25.606 Postaward determinations.
(a) If a contractor requests a determination regarding the inapplicability of section 1605 of the Recovery Act or the Buy American statute after contract award, the contractor must explain why it could not request the determination before contract award or why the need for such determination otherwise was not reasonably foreseeable. If the contracting officer concludes that the contractor should have made the request before contract award, the contracting officer may deny the request.
(b) The contracting officer must base evaluation of any request for a determination regarding the inapplicability of section 1605 of the Recovery Act or the Buy American statute made after contract award on information required by paragraphs (c) and (d) of the applicable clause at 52.225-21 or 52.225-23 and/or other readily available information.
(c) If a determination, under 25.603(a), is made after contract award that an exception to section 1605 of the Recovery Act or to the Buy American statute applies, the contracting officer must negotiate adequate consideration and modify the contract to allow use of the foreign construction material.

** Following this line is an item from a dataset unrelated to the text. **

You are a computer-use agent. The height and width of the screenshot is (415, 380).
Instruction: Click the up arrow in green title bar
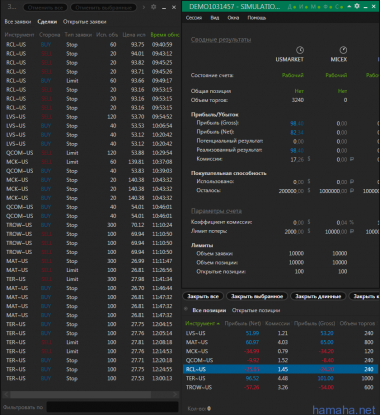[x=349, y=6]
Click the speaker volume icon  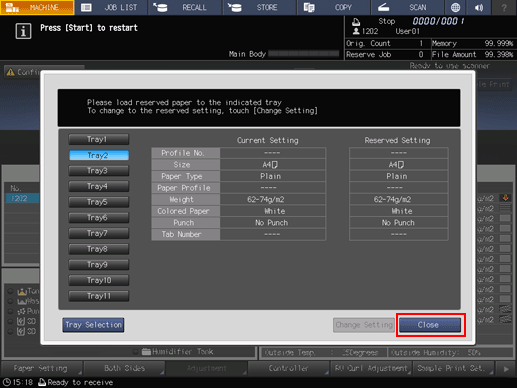tap(479, 7)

When the basis for the exception is the unreasonable cost of a domestic construction material, adequate consideration is at least the differential established in 25.605(a).

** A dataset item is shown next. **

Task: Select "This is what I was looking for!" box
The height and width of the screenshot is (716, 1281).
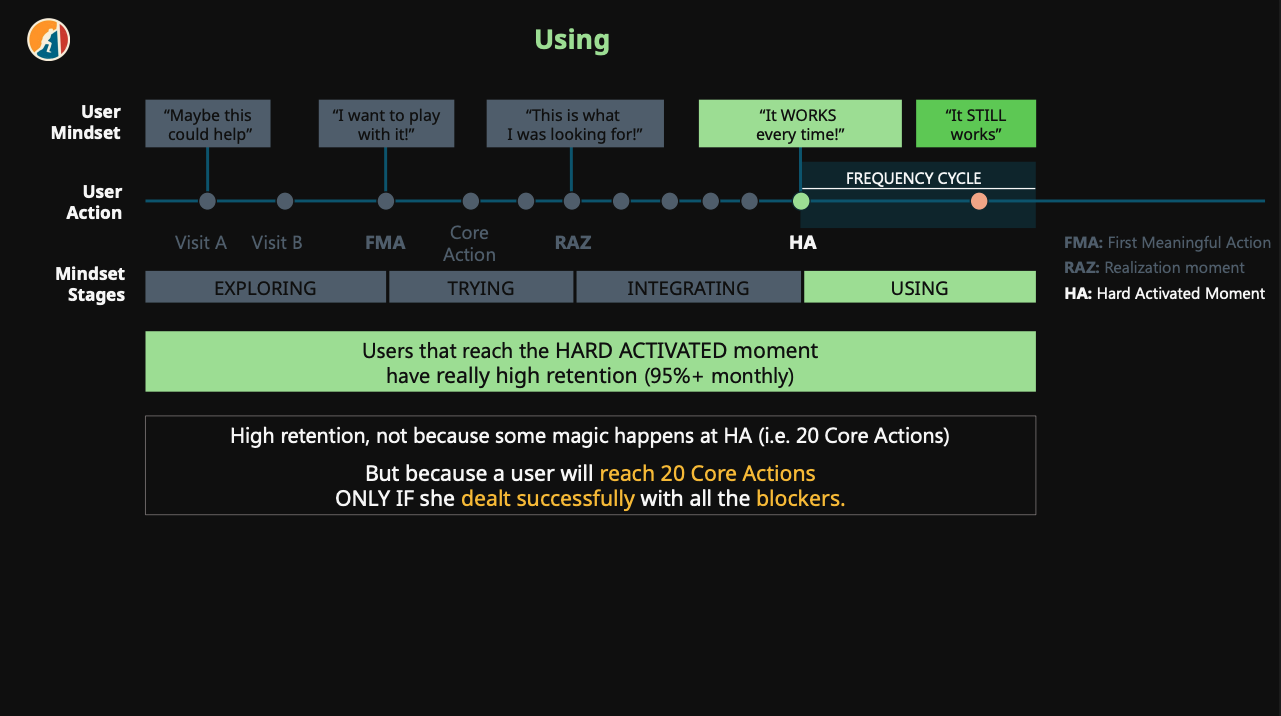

The contracting officer must—
(a) Review allegations of violations of section 1605 of the Recovery Act or Buy American statute;
(b) Unless fraud is suspected, notify the contractor of the apparent unauthorized use of foreign construction material and request a reply, to include proposed corrective action; and
(c) If the review reveals that a contractor or subcontractor has used foreign construction material without authorization, take appropriate action, including one or more of the following:
(1) Process a determination concerning the inapplicability of section 1605 of the Recovery Act or the Buy American statute in accordance with 25.606.
(2) Consider requiring the removal and replacement of the unauthorized foreign construction material.

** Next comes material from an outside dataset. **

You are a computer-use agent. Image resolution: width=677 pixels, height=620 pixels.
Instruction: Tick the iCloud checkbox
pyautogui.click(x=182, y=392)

(3) If removal and replacement of foreign construction material incorporated in a building or work would be impracticable, cause undue delay, or otherwise be detrimental to the interests of the Government, the contracting officer may determine in writing that the foreign construction material need not be removed and replaced. A determination to retain foreign construction material does not constitute a determination that an exception to section 1605 of the Recovery Act or the Buy American statute applies, and this should be stated in the determination. Further, a determination to retain foreign construction material does not affect the Government’s right to suspend or debar a contractor, subcontractor, or supplier for violation of section 1605 of the Recovery Act or the Buy American statute, or to exercise other contractual rights and remedies, such as reducing the contract price or terminating the contract for default.
(4) If the noncompliance is sufficiently serious, consider exercising appropriate contractual remedies, such as terminating the contract for default. Also consider preparing and forwarding a report to the agency suspending or debarring official in accordance with subpart 9.4. If the noncompliance appears to be fraudulent, refer the matter to other appropriate agency officials, such as the agency’s inspector general or the officer responsible for criminal investigation.